*** READING PASSAGE ***

Lurking beneath the debate about the future of the public sector is the great theme of the 1980s and 1990s which will resurface again as the next election approaches. The arguments over "Tax and Spend", an issue which helped lose Labour four elections, could be changed if the Government can prove that by spending more, services are greatly improved. In these early days it still needs to demonstrate that the taxpayers' money does not disappear down a chute marked "Public Sector" never to be seen again, and with no obvious improvements to services.

That is why Blair's comments in the Commons, after he had revealed his "scars", were important. "This government, which is putting more money into public services than ever before, is entitled to demand real change in return." Think about the political opportunity which could arise if reform is achieved and the voters notice a difference. Who knows, perhaps the debate can move on from the timid declaration in the recent Third Way document launched by Blair which declared that "public expenditure as a proportion of national income has more or less reached the limits of acceptability".

*** RECORDED INFORMATION ***

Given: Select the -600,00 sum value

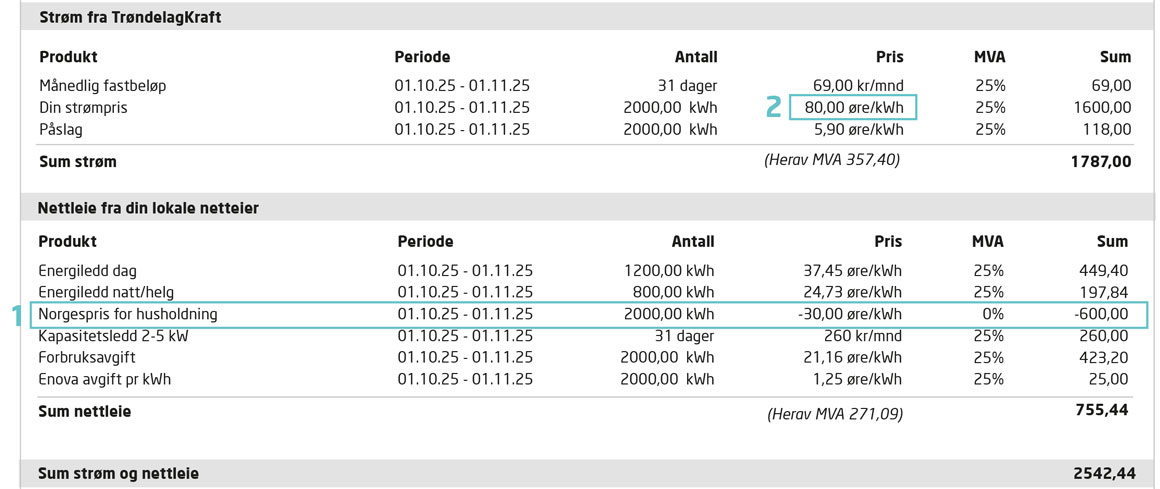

***

GOALS ->
[A] In the passage on Labour and public spending, how many elections did the "Tax and Spend" issue help Labour lose?
[B] Carry on writing the passage on Labour and public spending, beginning after its final sentence.

ANSWERS BY TASK ->
[A] Four.

[B]
Prescott, who has been looking at ways in which private finance could reinvigorate the public sector for years, and who is the minister seeking to reform local government before granting it more power, is not far from Blair's approach to the public sector. But sometimes, especially if the Government goes through a bout of unpopularity, tensions over style and personality matter almost as much as policy. Too many more cigarettes in the bicycle shed and their relationship could still go up in flames.